Drift

John Divola, Sebastián Espejo, Paulina Freifeld, Anatole Heger, Louise Lawler, Betty Parsons

June 27 – August 2, 2025

Public reception: Friday June 27, 6 – 8 pm 

John Divola, Zuma #20, 1978, Archival pigment print, 40 x 50 in Edition 3 of 3, Courtesy the artist and Yancey Richardson

In his slim 1962 book The Shape of Time, George Kubler invented an art history of drift. According to Kubler, artworks live among the lumbering mass of all man made things. Every form emulates another imperfectly and propels an aimless tide of mishewn copies. Over time, the “drift is perceived and brought to order by an artist,” who slogs through the accretion and creates a new model, awash in idle foam.

Later that decade, drift was invented again. On the other side of the planet, Kunimitsu Takahashi oversteered his Nissan GT-R, screeching through hairpin turns. Keiichi “Drift King” Tsuchiya perfected the stylish, illegal art in the ‘80s on the switchbacks looping Mt. Fuji.

At Slip House, Drift is fast and slow. The exhibition gathers six artists who gently shape the fleeting imprints of accumulated presence, and who disturb spatial logics through clandestine strategy. Across photography, painting, sculpture, and installation, the show explores how surfaces hold evidence by fine tuning collected memories and burning tracks of contact and transformation.

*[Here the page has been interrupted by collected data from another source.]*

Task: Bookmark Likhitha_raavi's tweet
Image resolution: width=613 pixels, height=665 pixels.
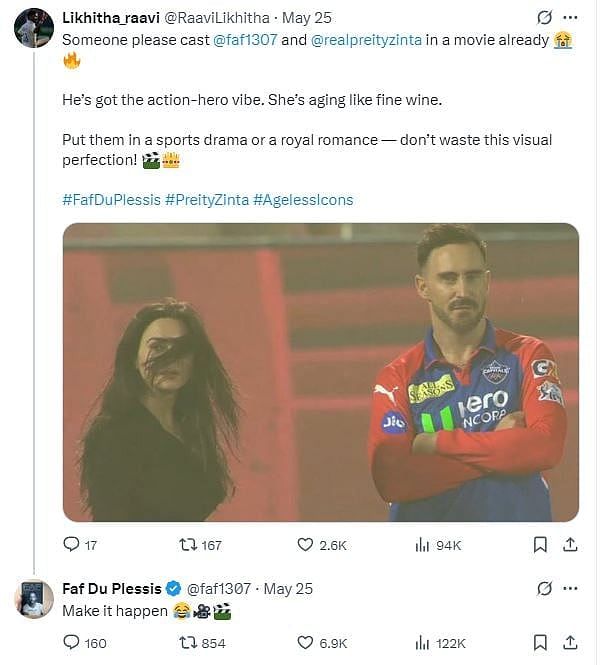Action: click(x=540, y=545)
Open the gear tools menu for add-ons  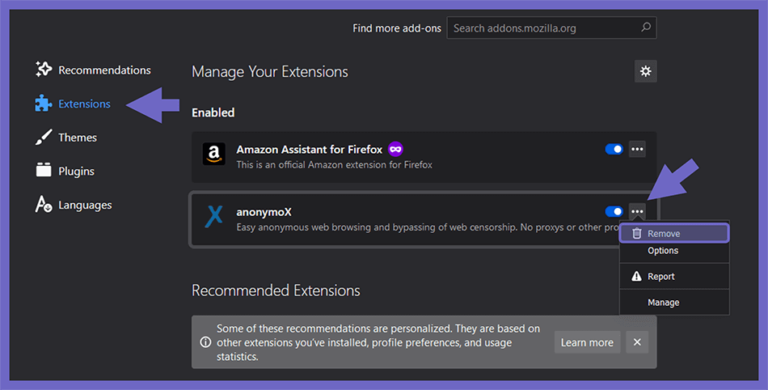(x=646, y=72)
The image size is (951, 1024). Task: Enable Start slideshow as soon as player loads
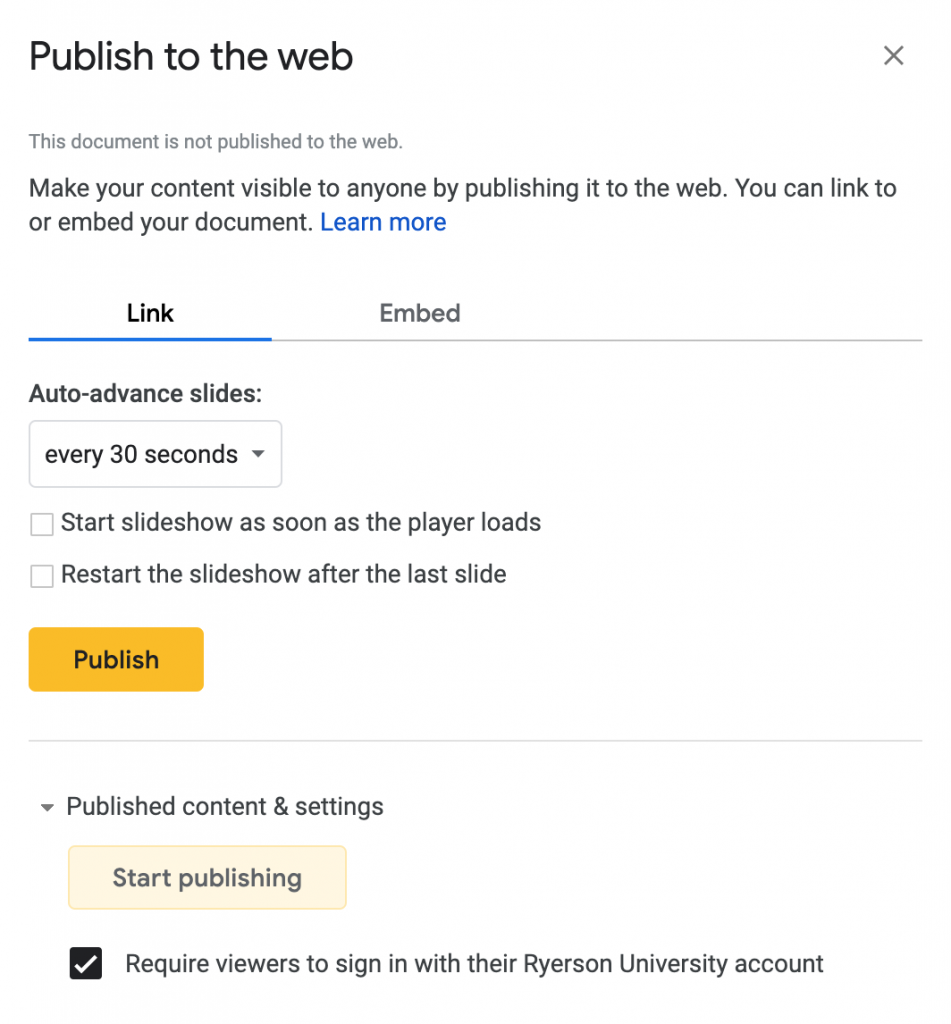pyautogui.click(x=42, y=524)
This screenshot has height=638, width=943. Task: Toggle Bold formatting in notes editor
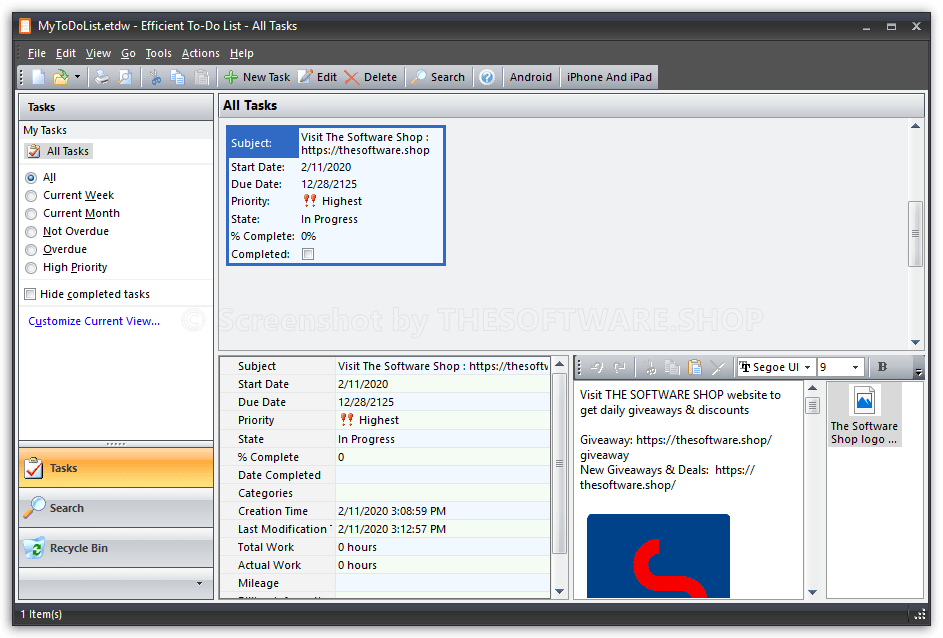click(x=883, y=367)
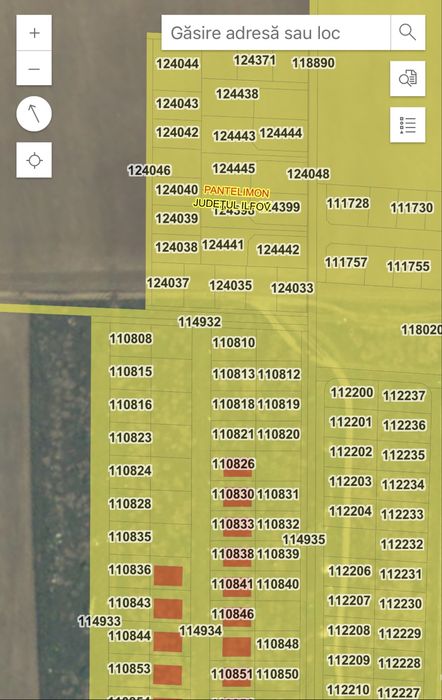The width and height of the screenshot is (442, 700).
Task: Zoom out with the minus button
Action: (34, 68)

Sebastián Espejo’s precisely weathered sculptural scenes hum with the charged quiet of places once occupied. Window sills, weeds, and brush organize traces of inhabitation and wilderness. John Divola’s California interiors meet Espejo’s gentle framings tête-à-tête, unsettling picturesque oceanscapes with blunt proof of dereliction. Sanctioned and illicit interventions scramble surface and depth by collapsing architect, inhabitant, vandal, and photographer.

Paulina Freifeld and Anatole Heger sift personal narrative and cultural memory. Freifeld’s lightbox drawings on rice paper layer painterly marks over a family photo taken in Chipultapec and a jaguar slumped into carrion by the Yucatán’s controversial Tren Maya. Downstairs, her deep blue sleepers lie in the same limbo between suspended snapshot and mortal wound. Heger’s twilight lagoon half-remembers, half-imagines his nomadic childhood in a parallel swerve from spellbinding recollection to dislocating dejá vu.

For Betty Parsons, legendary gallerist and early promoter of Abstract Expressionism, color and line wash in at highwater. Informed by the “sheer energy” of transatlantic travels and the mana of the midcentury avant-garde, her aquatic stripes surface in vibrant “islands” and slip over beached driftwood chunks.

Louise Lawler practices frictive reformatting that radiates from close scrapes. Her sound piece Bird Calls, installed in the gallery’s second-floor rotary phone, distorts the names of famed ‘60s male artists into avian caterwauls. Around the corner, a warped, re-photographed Gerhard Richter stretched to fit the wall rises like a heatwave: a seizure and a skid, tires smoking.